## Begin Provided entries

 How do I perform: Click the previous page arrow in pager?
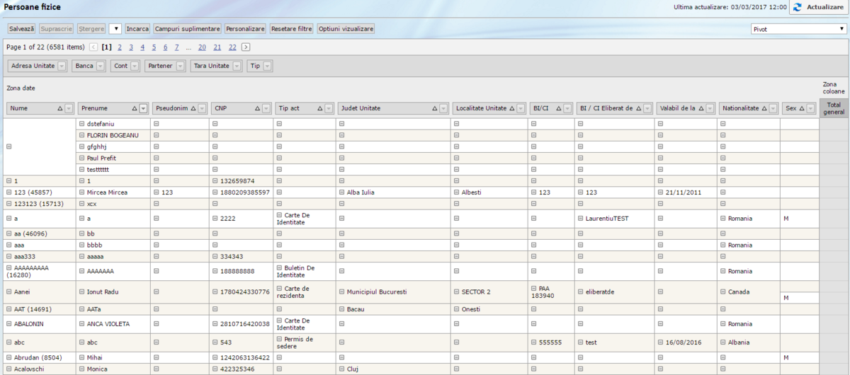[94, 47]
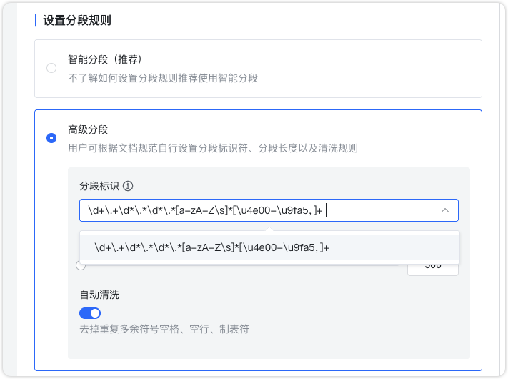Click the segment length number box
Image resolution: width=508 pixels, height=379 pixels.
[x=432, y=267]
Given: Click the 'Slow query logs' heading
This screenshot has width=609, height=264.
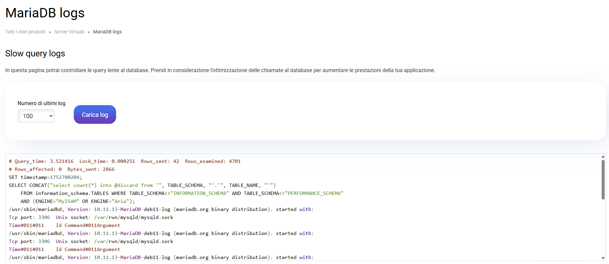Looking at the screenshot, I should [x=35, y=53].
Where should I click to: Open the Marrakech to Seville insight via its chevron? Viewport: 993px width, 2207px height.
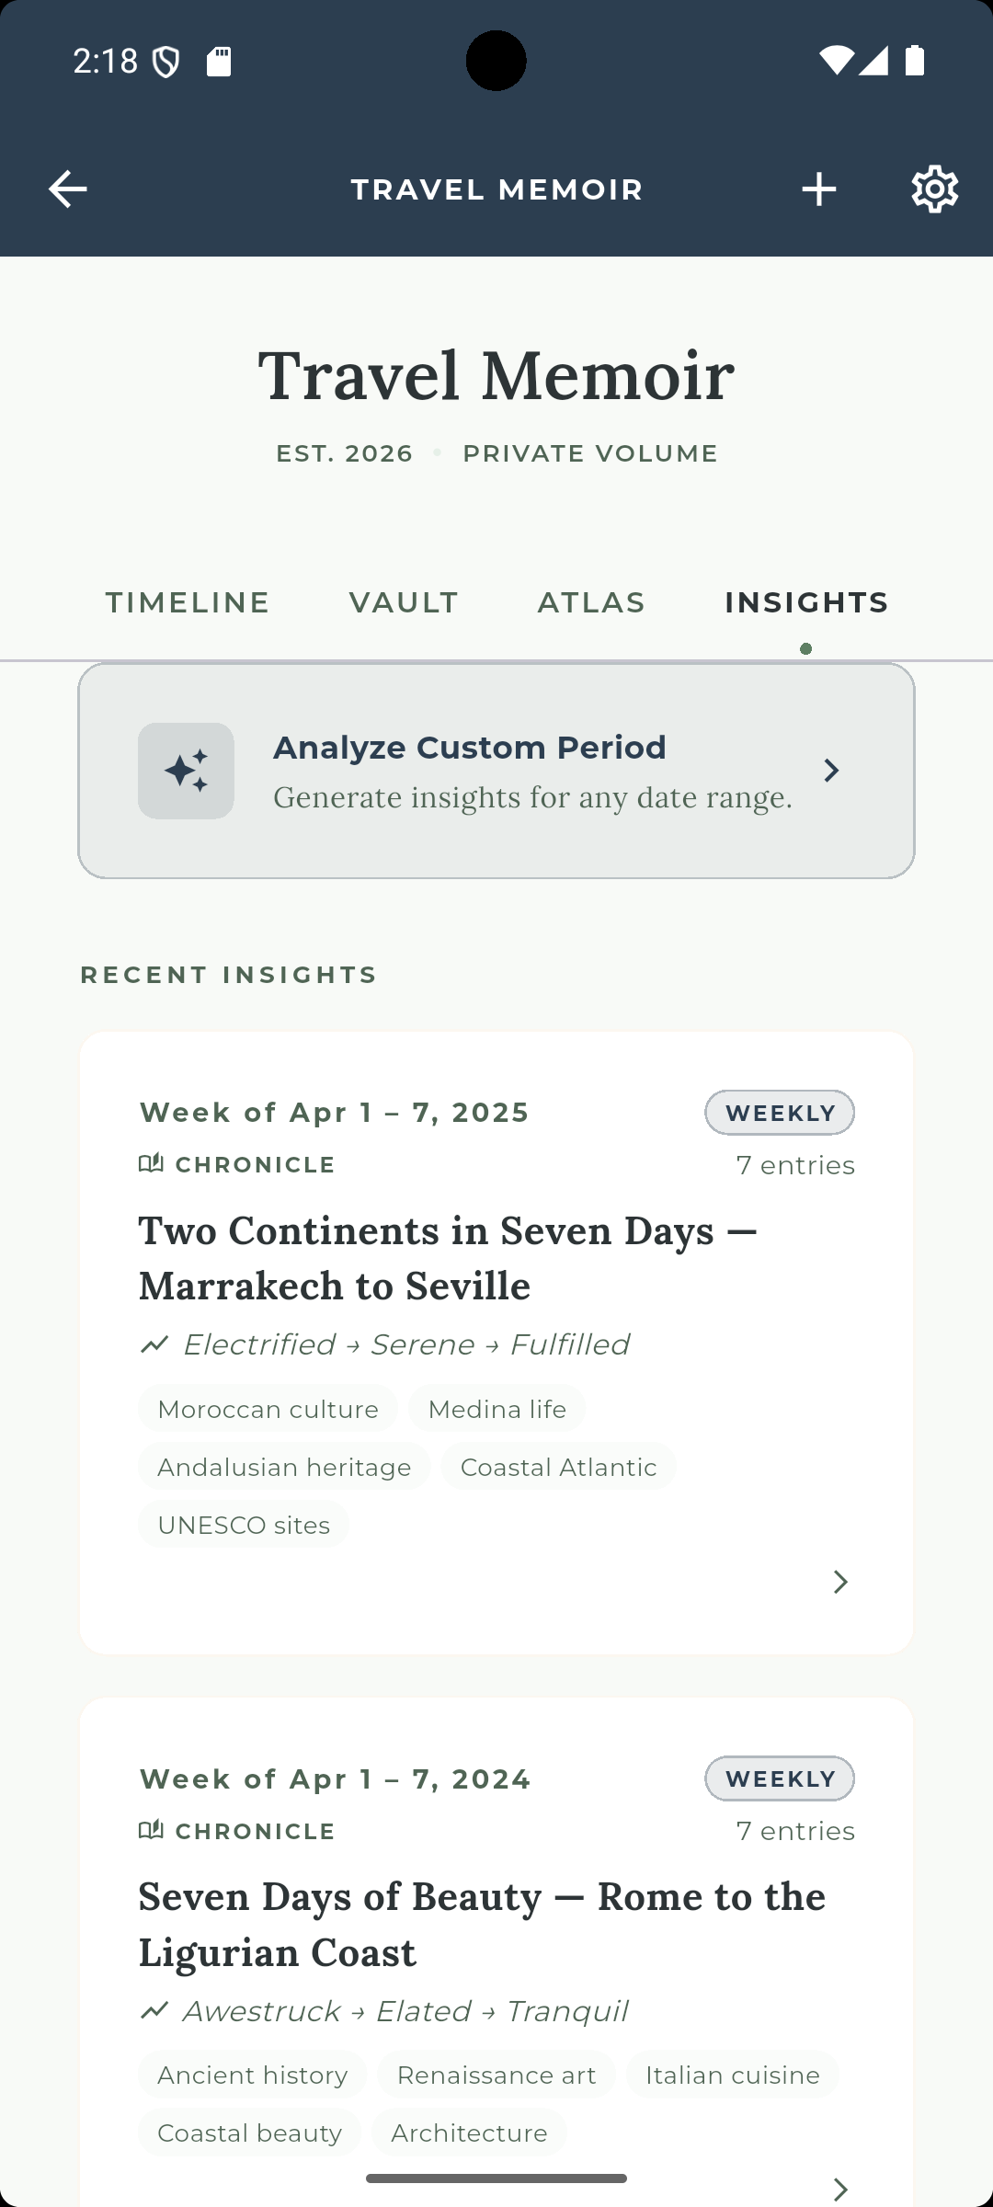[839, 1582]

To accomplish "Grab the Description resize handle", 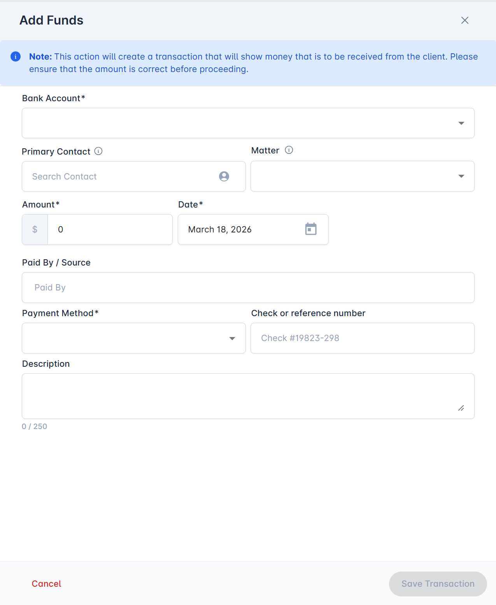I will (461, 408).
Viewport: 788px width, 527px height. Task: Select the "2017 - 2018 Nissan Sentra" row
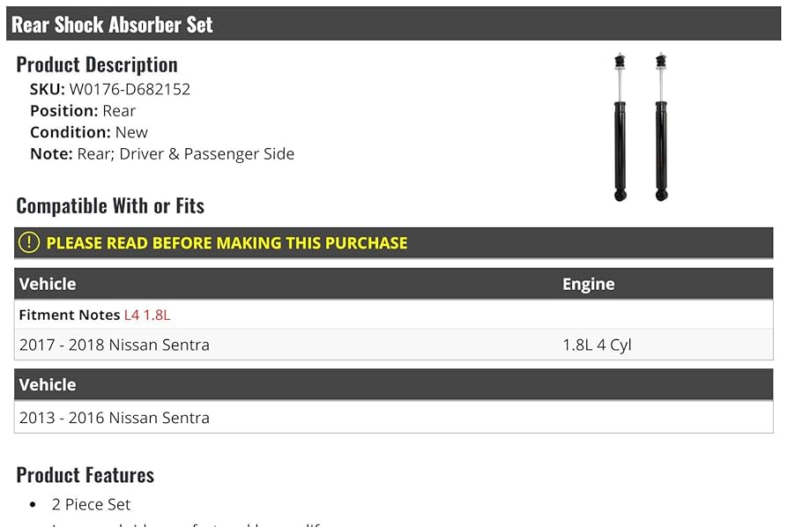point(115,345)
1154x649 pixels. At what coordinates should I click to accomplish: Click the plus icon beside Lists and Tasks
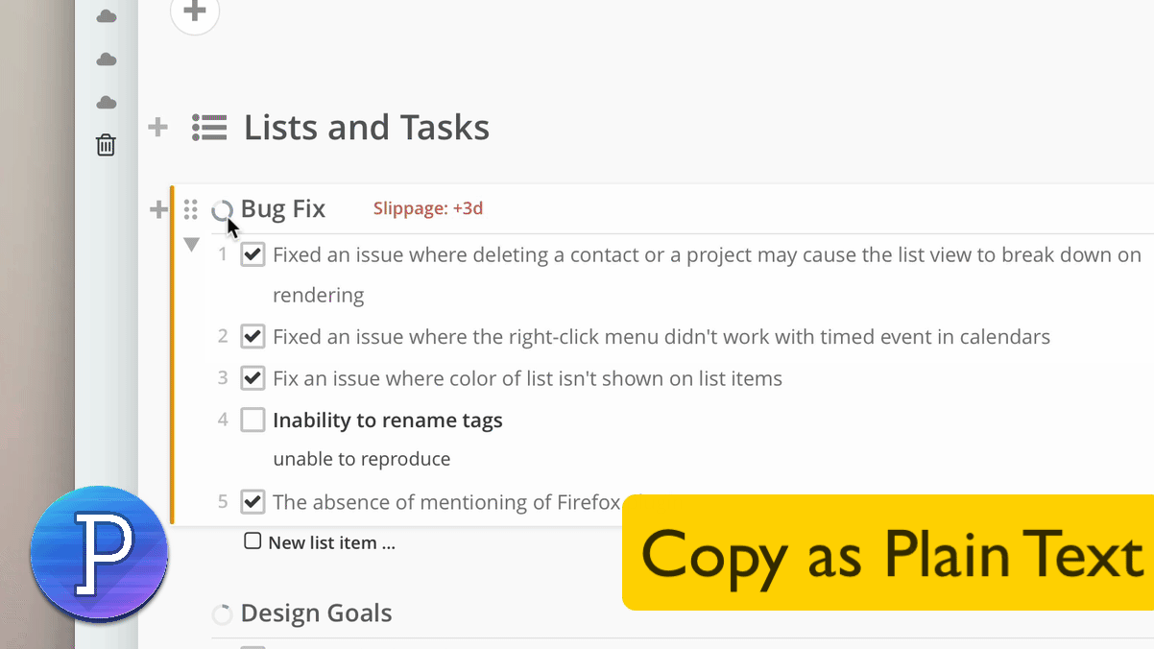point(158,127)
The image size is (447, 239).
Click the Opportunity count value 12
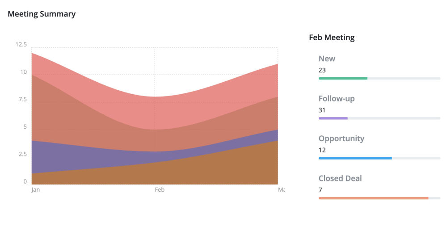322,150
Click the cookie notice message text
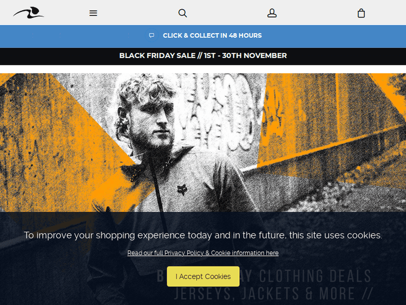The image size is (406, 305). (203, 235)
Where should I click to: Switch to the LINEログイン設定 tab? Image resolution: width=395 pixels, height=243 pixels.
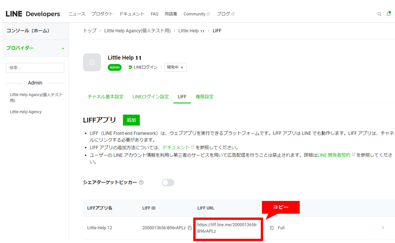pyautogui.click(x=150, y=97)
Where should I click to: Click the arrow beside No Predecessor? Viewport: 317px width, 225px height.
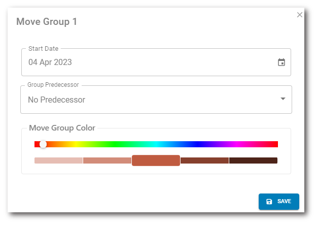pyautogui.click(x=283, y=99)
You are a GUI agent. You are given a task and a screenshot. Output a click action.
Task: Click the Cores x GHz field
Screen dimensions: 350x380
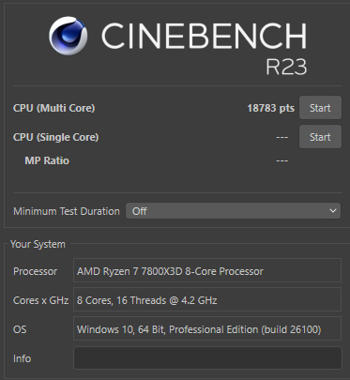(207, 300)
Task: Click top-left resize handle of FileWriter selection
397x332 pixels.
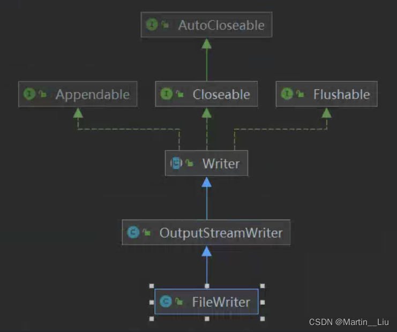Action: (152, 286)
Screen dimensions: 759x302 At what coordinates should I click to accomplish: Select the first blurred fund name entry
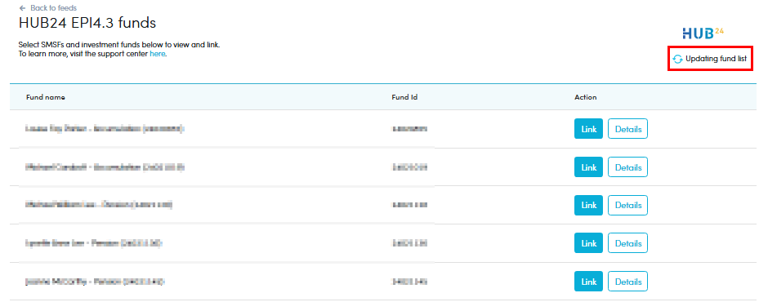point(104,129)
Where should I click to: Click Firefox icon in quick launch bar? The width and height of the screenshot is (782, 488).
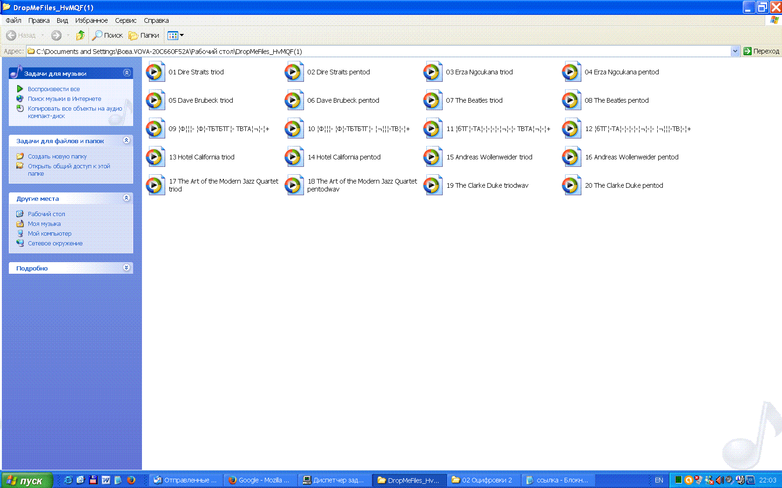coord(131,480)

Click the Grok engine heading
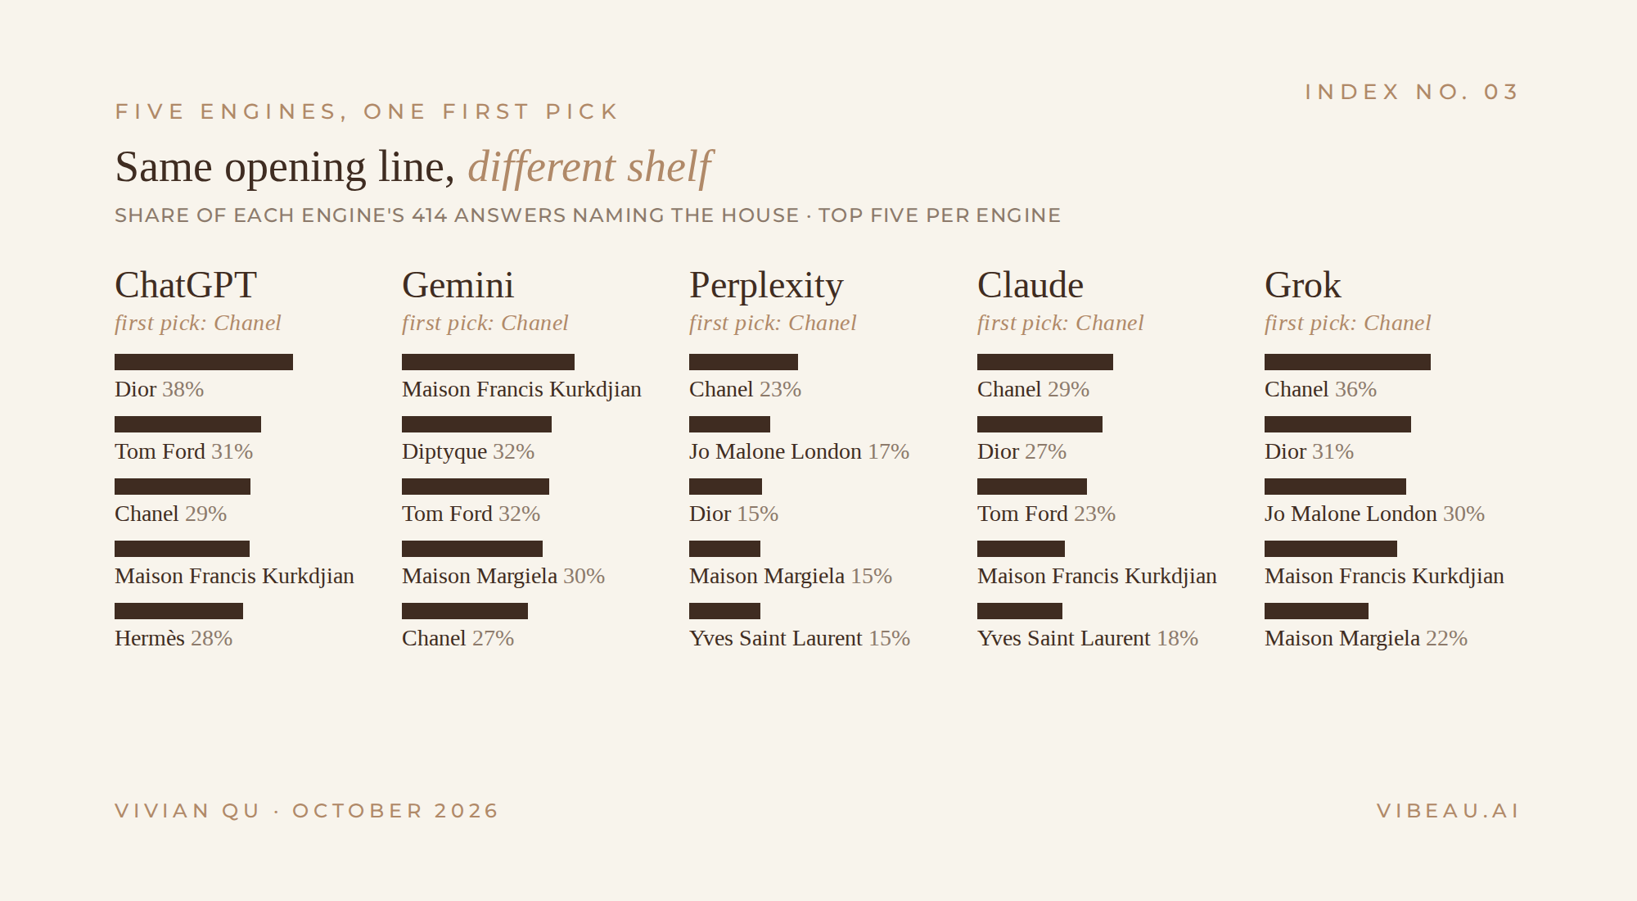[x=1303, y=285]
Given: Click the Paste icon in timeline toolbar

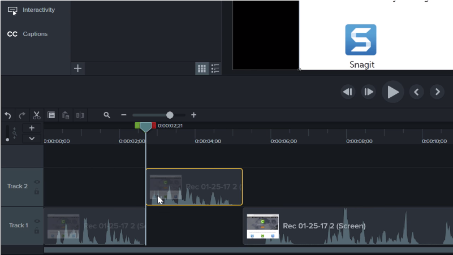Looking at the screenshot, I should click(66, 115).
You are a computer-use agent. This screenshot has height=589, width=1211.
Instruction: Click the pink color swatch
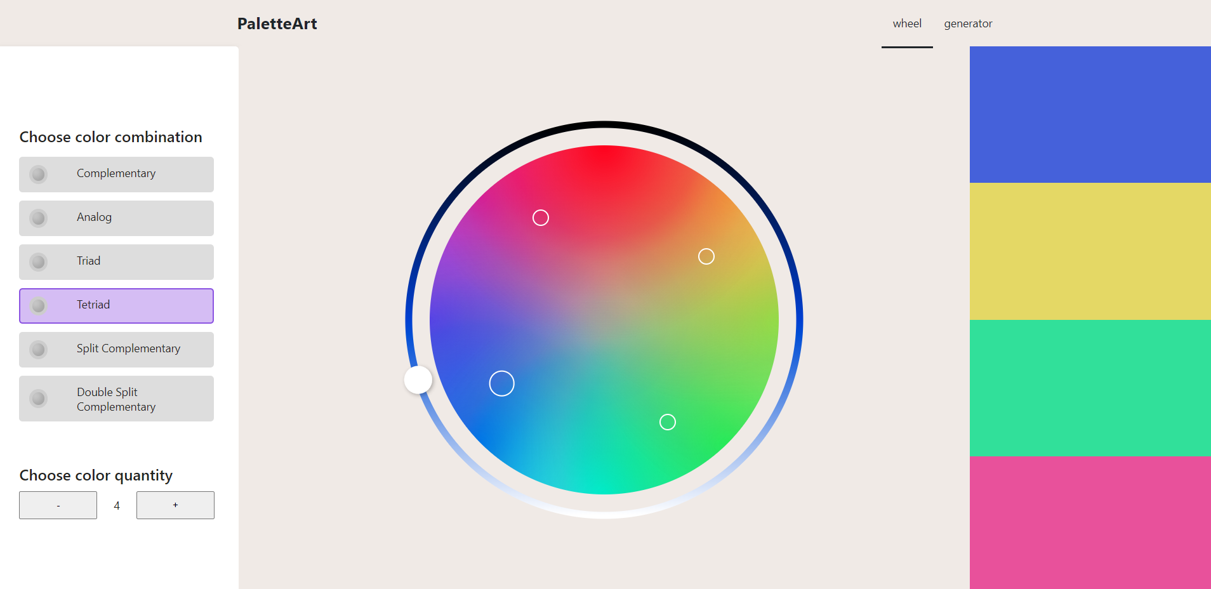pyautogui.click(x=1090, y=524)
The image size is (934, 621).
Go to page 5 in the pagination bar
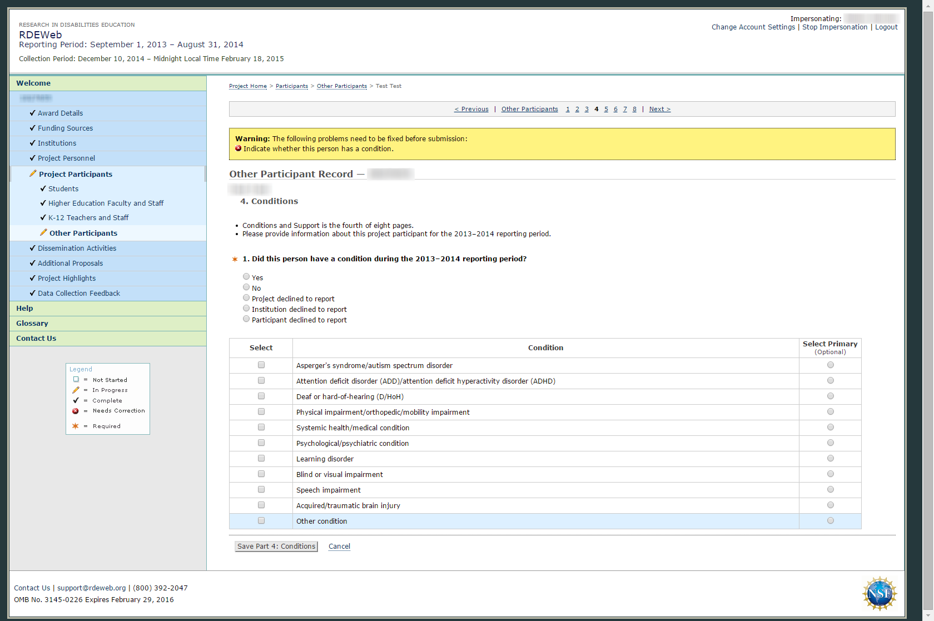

## End Provided entries

Revise the material starting at the line that contains "You are a GUI" and ending at the end of the material, replacing "quick launch bar" with "taskbar" and changing nothing else. Omit the pictures from your answer.

• **Solution for this exercise**:
You are a GUI agent. You are given a task and a screenshot. Output a click action.
Task: Click the Cores x GHz field
Screen dimensions: 350x380
(207, 300)
Task: Click top-left resize handle of FileWriter selection
397x332 pixels.
Action: (152, 286)
Screen dimensions: 759x302 At what coordinates should I click to accomplish: Select the first blurred fund name entry
point(104,129)
Where should I click to: Click Firefox icon in taskbar? The width and height of the screenshot is (782, 488).
coord(131,480)

Click the Grok engine heading
[x=1303, y=285]
Given: Click the Paste icon in timeline toolbar

Looking at the screenshot, I should click(66, 115).
You are a computer-use agent. This screenshot has height=589, width=1211.
Instruction: Click the pink color swatch
pyautogui.click(x=1090, y=524)
The image size is (934, 621).
Go to page 5 in the pagination bar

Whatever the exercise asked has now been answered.